### [TASK GOAL]
Copy out every record precisely.

### [Saved entries]

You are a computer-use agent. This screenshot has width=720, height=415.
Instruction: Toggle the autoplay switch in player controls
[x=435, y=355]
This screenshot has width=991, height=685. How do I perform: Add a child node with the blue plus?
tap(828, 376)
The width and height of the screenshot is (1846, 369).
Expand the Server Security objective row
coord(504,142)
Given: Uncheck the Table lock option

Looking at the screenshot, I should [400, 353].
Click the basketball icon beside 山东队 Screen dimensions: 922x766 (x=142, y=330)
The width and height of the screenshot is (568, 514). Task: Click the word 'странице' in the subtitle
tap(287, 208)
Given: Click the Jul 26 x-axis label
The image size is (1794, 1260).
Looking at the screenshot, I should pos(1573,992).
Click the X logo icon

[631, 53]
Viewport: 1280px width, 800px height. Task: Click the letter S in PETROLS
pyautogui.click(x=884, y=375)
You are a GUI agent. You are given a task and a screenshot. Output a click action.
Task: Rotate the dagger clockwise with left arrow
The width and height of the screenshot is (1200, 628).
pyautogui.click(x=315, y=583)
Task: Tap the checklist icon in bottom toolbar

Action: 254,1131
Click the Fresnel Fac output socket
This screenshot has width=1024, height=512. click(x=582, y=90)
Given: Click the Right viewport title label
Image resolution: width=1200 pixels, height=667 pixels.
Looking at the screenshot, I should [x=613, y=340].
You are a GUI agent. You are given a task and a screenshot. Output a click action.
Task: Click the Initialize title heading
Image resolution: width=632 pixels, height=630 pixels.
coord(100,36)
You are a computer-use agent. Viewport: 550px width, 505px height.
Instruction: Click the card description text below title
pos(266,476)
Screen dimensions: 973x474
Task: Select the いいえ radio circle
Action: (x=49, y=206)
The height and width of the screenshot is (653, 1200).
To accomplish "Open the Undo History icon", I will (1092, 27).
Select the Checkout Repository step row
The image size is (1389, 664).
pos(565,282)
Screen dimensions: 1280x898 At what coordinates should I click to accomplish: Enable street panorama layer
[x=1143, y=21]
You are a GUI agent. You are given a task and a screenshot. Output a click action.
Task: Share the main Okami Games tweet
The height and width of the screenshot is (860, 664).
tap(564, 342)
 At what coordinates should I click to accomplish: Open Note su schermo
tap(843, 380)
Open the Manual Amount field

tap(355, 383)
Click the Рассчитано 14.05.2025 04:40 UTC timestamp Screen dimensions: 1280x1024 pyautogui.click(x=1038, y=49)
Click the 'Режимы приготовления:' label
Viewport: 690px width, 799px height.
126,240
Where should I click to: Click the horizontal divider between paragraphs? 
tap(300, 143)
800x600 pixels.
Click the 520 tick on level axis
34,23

### [SOLVED EXERCISE]
You are a computer-use agent. This screenshot has width=720, height=415.
Instruction: Toggle the autoplay switch in player controls
[x=435, y=355]
This screenshot has width=991, height=685. How do I perform: Add a child node with the blue plus?
tap(828, 376)
The width and height of the screenshot is (1846, 369).
Expand the Server Security objective row
coord(504,142)
Given: Uncheck the Table lock option

Looking at the screenshot, I should [400, 353].
Click the basketball icon beside 山东队 Screen dimensions: 922x766 (x=142, y=330)
The width and height of the screenshot is (568, 514). Task: Click the word 'странице' in the subtitle
tap(287, 208)
Given: Click the Jul 26 x-axis label
The image size is (1794, 1260).
Looking at the screenshot, I should pos(1573,992).
Click the X logo icon

[631, 53]
Viewport: 1280px width, 800px height. Task: Click the letter S in PETROLS
pyautogui.click(x=884, y=375)
You are a GUI agent. You are given a task and a screenshot. Output a click action.
Task: Rotate the dagger clockwise with left arrow
The width and height of the screenshot is (1200, 628).
pyautogui.click(x=315, y=583)
Task: Tap the checklist icon in bottom toolbar

Action: 254,1131
Click the Fresnel Fac output socket
This screenshot has width=1024, height=512. click(x=582, y=90)
Given: Click the Right viewport title label
Image resolution: width=1200 pixels, height=667 pixels.
Looking at the screenshot, I should [x=613, y=340].
You are a GUI agent. You are given a task and a screenshot. Output a click action.
Task: Click the Initialize title heading
Image resolution: width=632 pixels, height=630 pixels.
coord(100,36)
You are a computer-use agent. Viewport: 550px width, 505px height.
Instruction: Click the card description text below title
pos(266,476)
Screen dimensions: 973x474
Task: Select the いいえ radio circle
Action: (x=49, y=206)
The height and width of the screenshot is (653, 1200).
To accomplish "Open the Undo History icon", I will (1092, 27).
Select the Checkout Repository step row
The image size is (1389, 664).
pos(565,282)
Screen dimensions: 1280x898 At what coordinates should I click to accomplish: Enable street panorama layer
[x=1143, y=21]
You are a GUI agent. You are given a task and a screenshot. Output a click action.
Task: Share the main Okami Games tweet
The height and width of the screenshot is (860, 664).
tap(564, 342)
 At what coordinates should I click to accomplish: Open Note su schermo
tap(843, 380)
Open the Manual Amount field

tap(355, 383)
Click the Рассчитано 14.05.2025 04:40 UTC timestamp Screen dimensions: 1280x1024 pyautogui.click(x=1038, y=49)
Click the 'Режимы приготовления:' label
Viewport: 690px width, 799px height.
126,240
Where should I click to: Click the horizontal divider between paragraphs? 
tap(300, 143)
800x600 pixels.
Click the 520 tick on level axis
34,23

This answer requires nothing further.